Why does the fabric shrink

- Aug 19, 2020-

The level of shrinkage involves different types of fibers, fabric structure, different external forces experienced during fabric processing, etc., and has different performances.

The smallest shrinkage material is synthetic fiber and blended textiles, then by wool, linen, and cotton fabrics in the middle, silk fabrics shrink larger, and the largest is viscose fiber, rayon, and artificial wool fabrics. Generally speaking, all cotton fabrics have the problem of shrinking and fading. The important is the finishing. Therefore, home textile fabrics need pre-shrinked. It is worth noting that the pre-shrinking treatment does not mean that the shrinkage is controlled within 3%-4% of the national standard. 

1.Reasons of shrinkage

1), During spinning, weaving, dyeing and finishing, the yarn is stretched or deformed by external force, and the yarn fiber and the fabric structure generate internal stress, in the static dry relaxation state, Either in the static wet relaxation state, or in the dynamic wet relaxation state or fully relaxed state, the internal stress is released to different degrees, so that the yarn fibers and fabrics return to the original state.

2), Different fibers and fabrics have different levels of shrinkage, which mainly depends on the characteristics of their fibers, hydrophilic fibers have a greater shrinkage, such as cotton, hemp, viscose and other fibers; while hydrophobic fibers have a smaller shrinkage, such as synthetic fibers.

3),When the fiber in the wet state, the fiber will expand due to the action of the immersion liquid, which will increase the fiber diameter. For example, on the cloth, the fiber curvature radius of the interweaving point of the fabric is forced to increase, caused shortening of the fabric length. For example, cotton fiber expands under the action of water, the cross-sectional area increases by 40-50%, and the length increases by 1-2%, while the synthetic fiber shrinks by heat, such as boiling water shrinkage is about 5%.

4) When the textile fiber under heated, the shape and size of the fiber will change and shrink, and it will not return to the initial state after cooling, which is called heat shrinkage. The percentage of length before and after heat shrinkage is called heat shrinkage. Generally, it is expressed by boiling water shrinkage test. During 100℃ boiling water, the percentage of fiber length shrinkage is expressed. Hot air is also used, hot air more than 100℃ the percentage of shrinkage can be measured , and the steam method can also be used to measure the percentage of shrinkage in steam above 100°C. Fibers perform differently under different conditions such as internal structure, heating temperature and time. For example, the boiling water shrinkage of processed polyester staple fiber is 1%, the boiling water shrinkage rate of vinylon is 5%, and the hot air shrinkage rate of vinylon is 50%. Fiber has a close relationship with the textile processing and the dimensional stability of the fabric, which provides some basis for the design of subsequent processes.

2. Factors that cause fabric shrinkage

1) Different fabric materials have different shrinkage rates. Generally speaking, the fibers with high moisture absorption, after being immersed in water, the fiber expands, its diameter increases, its length decreases, and its shrinkage rate is large. If some viscose fibers have a water absorption rate as large as 13%, while synthetic fiber fabrics have poor moisture absorption, their shrinkage rate is small.

-=-=-=-=-

- **Exercise A**: Summarize the text on fabric shrinkage in two sentences.
- **Exercise B**: List the processing stages during which, according to the text on fabric shrinkage, the yarn is stretched or deformed by external force.
- **Exercise C**: According to the text on fabric shrinkage, what is the boiling water shrinkage of processed polyester staple fiber?
Rely on the text on fabric shrinkage alone, without outside knowledge.

-=-=-=-=-

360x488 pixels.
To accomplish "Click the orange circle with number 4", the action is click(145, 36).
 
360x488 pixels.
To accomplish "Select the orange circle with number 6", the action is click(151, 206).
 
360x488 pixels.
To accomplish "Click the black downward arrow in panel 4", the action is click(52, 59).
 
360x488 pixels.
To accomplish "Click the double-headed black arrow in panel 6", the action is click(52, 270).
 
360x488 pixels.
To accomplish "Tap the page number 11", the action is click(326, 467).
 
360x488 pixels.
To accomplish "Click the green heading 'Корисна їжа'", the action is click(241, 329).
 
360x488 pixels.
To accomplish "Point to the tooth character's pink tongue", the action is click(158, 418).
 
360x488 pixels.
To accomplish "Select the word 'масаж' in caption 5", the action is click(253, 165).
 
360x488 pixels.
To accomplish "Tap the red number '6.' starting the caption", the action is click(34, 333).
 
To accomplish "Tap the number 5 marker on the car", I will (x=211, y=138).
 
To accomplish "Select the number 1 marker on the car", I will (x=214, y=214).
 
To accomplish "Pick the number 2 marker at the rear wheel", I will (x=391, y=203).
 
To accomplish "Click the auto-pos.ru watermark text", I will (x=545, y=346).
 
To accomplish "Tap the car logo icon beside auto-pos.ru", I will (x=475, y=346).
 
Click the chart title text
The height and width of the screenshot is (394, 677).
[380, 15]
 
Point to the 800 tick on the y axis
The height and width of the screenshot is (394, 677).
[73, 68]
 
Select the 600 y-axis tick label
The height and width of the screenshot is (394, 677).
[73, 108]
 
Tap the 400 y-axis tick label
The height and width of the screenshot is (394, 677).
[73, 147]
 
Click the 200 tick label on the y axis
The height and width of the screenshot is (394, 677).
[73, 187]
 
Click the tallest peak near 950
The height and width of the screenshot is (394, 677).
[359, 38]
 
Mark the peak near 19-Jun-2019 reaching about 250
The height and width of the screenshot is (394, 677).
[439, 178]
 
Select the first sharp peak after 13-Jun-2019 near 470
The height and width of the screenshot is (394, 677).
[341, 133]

-=-=-=-=-

- **Expected output A**: Fabric shrinkage depends on fiber type, fabric structure and the external forces applied during processing: synthetic and blended textiles shrink least, while viscose, rayon and artificial wool fabrics shrink most. Shrinkage occurs when internal stress from processing is released, when fibers swell in water (especially hydrophilic fibers such as cotton, hemp and viscose), and when heat alters fibers so that they do not return to their initial state after cooling.

- **Expected output B**: Spinning, weaving, dyeing and finishing.

- **Expected output C**: 1%.